Agnès Buzyn doit encore annoncer d’autres mesures. Jean-Paul Hamon, président de la Fédération des médecins de France espère qu’elles iront dans le sens d’une limitation de l'accès aux urgences en donnant, entre autres, plus de moyens aux médecins libéraux pour "trier" les entrées. 

"Il y a 15 millions de passages qui n'ont rien à faire aux urgences et coûtent 3 milliards à la collectivité" 

"Il faut limiter l'accès. Il y a 15 millions de passages qui n'ont rien à faire aux urgences et coûtent 3 milliards à la collectivité. Si on permettait aux médecins libéraux de s'organiser, ça coûterait 300 millions d'euros. Il faut que les urgences aient les moyens d'accueillir les véritables urgences et penser au modèle Danois où les gens n'arrivent aux urgences qu'en ambulance ou sur un courrier d'un médecin. Voilà ce qu'il faut faire."

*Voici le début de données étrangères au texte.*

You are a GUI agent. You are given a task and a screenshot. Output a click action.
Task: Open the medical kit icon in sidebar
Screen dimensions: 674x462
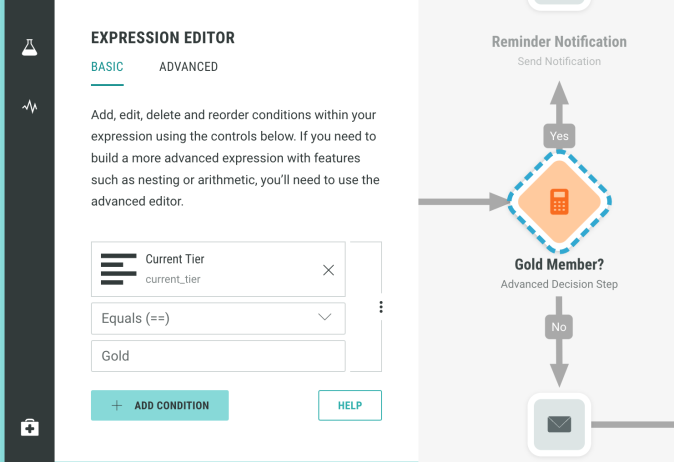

Le Danemark a mis en place un numéro de téléphone spécialement dédié aux situations qui ne sont pas extrêmement graves. Une sorte de "15 bis" où chacun peut, mais surtout doit expliquer ce qui ne va pas. Ce n’est que si cela s’impose ensuite que la personne est dirigée vers les urgences. Ce système aurait permis de diviser par deux le nombre de patients se présentant à l’hôpital. 

"Le ministère pense qu'en augmentant les moyens ça fera appel d'air et que les gens continueront de venir" 

Mais pour Hugo Huon, président du collectif Inter-Urgences, ces services ont pour principe d'accueillir tout le monde limiter leur accès n'est pas une solution. 

"Le ministère pense qu'en augmentant les moyens ça fera appel d'air et que les gens continueront de venir. Mais les conditions sont telles que les gens décèdent en bout de course sur des brancards donc il faut mettre des moyens. je questionne le fait d'imposer aux citoyens d'appeler un numéro avant de se rendre aux urgences en refusant d'élever les moyens."

Comme le dit le président du collectif Inter-urgences, les conditions d’accueil sont très mauvaises. Il y a une semaine, un homme de 70 ans est resté 6 jours et 12 heures aux urgences de Saint-Quentin dans l’Aisne. 

Deux semaines plus tôt, un patient de 72 ans a passé lui 5 jours sur un brancard, dans le CHU de Saint Etienne, sans chambre.